As my 30th birthday is fast-approaching, I am now confronting, more acutely than ever before, this once seemingly far off, inevitable process of “aging.” The signs of change are there, both physiological- sun spots and under-eye circles, neck and back problems that require weekly physical therapy- and social- more time is spent talking about wedding and babies with friends than it was 5 years ago. With this upcoming birthday, I noticed that I’ve been focusing on the aging process more than I normally do. I’m experiencing anxiety at coming to terms with “getting older” (I think, will I be able to have children? Is it still acceptable to dress up on Halloween in your 30s?), and anxiety noticing physical changes (What will come next? In what ways could I become physically limited? As I age, will the world see me differently than how I see myself?). I have struggled with the simultaneous uncertainty and inevitability of it all.

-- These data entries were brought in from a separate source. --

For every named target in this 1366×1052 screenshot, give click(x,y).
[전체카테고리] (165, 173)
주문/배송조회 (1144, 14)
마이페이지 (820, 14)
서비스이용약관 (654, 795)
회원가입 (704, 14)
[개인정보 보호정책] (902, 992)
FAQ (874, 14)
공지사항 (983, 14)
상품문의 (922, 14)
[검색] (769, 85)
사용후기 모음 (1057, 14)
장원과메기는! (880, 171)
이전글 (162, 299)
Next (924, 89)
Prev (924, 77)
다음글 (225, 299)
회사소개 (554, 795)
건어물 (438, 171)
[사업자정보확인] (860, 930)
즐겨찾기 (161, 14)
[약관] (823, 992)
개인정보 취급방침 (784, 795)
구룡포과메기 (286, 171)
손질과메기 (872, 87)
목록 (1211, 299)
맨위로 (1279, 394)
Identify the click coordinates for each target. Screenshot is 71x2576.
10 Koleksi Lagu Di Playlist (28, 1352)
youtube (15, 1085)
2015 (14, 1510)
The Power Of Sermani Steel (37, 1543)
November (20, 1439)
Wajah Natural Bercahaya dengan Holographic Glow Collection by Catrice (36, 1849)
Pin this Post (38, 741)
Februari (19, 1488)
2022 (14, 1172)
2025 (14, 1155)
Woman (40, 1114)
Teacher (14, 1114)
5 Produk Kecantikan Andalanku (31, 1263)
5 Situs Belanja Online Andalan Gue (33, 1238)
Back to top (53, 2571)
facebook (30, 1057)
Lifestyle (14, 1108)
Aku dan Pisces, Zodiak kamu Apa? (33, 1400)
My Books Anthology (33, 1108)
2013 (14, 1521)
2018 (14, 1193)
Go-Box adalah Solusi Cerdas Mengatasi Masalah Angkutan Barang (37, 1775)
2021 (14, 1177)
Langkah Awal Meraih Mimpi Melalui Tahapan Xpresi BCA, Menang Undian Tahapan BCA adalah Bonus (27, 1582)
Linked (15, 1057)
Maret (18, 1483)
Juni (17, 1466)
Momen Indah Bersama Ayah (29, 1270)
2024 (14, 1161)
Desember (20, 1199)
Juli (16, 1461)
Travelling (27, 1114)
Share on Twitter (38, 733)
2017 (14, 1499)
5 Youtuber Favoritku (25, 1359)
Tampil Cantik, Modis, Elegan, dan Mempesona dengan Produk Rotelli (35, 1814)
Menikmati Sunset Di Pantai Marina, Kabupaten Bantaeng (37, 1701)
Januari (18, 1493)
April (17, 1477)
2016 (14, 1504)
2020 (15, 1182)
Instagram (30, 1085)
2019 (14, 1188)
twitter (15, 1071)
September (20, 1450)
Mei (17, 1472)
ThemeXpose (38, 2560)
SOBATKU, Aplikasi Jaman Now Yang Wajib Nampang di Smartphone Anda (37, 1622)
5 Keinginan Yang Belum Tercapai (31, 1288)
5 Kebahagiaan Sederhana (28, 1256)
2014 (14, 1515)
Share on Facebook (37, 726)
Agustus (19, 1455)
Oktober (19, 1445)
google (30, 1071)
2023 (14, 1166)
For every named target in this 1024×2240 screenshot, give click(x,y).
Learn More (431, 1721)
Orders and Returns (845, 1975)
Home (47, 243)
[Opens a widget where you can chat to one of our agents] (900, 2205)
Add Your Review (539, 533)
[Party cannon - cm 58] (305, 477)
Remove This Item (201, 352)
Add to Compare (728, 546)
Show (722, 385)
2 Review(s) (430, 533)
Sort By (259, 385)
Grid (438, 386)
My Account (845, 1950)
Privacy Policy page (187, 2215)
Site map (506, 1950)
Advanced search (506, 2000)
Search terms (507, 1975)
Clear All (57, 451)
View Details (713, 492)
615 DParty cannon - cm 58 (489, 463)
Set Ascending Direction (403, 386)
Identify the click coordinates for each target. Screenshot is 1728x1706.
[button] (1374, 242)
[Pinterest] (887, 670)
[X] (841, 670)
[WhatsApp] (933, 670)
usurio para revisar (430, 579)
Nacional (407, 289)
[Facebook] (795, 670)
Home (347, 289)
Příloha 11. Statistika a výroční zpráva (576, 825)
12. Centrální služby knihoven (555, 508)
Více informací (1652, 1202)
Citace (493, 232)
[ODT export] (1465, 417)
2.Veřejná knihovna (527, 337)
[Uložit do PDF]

In addition to the anxiety, though, I’ve been feeling both embarrassed and angry at myself for caring about looking older. On the one hand, a big part of my identity is as a feminist woman and budding psychologist who studies women’s appearance concerns and disordered eating, and how low self-worth and sexism can influence these unhealthy attitudes and behaviors. My goal, professionally, is to work towards a world where women and girls have more rights, feel confident in their own skin, and make healthy decisions about their lives and their bodies as a result. In considering my recent anxiety, I’ve also realized how another part of my identity is one of being youthful. I’m used to being young, looking a certain way, and embracing the childish (free-spirited?) aspects of my personality. And now I’m mad at myself for caring about how I look. I think, this isn’t me, this goes against my whole life philosophy- I should not be concerned about my appearance, I am giving into the sexist sociocultural expectations for women! Why did I spend this past weekend talking with a friend about the latest K-beauty trends instead of working on my dissertation!? I have, however, been trying to work towards unconditional self-acceptance, both in terms of accepting myself at any age, and also accepting the fact that I might not always be happy with myself. Despite my best efforts, I’m human, and get caught up in society pressures like everyone else. Nevertheless, while I can’t control my age, I can always work on accepting myself. What are your secrets for aging gracefully?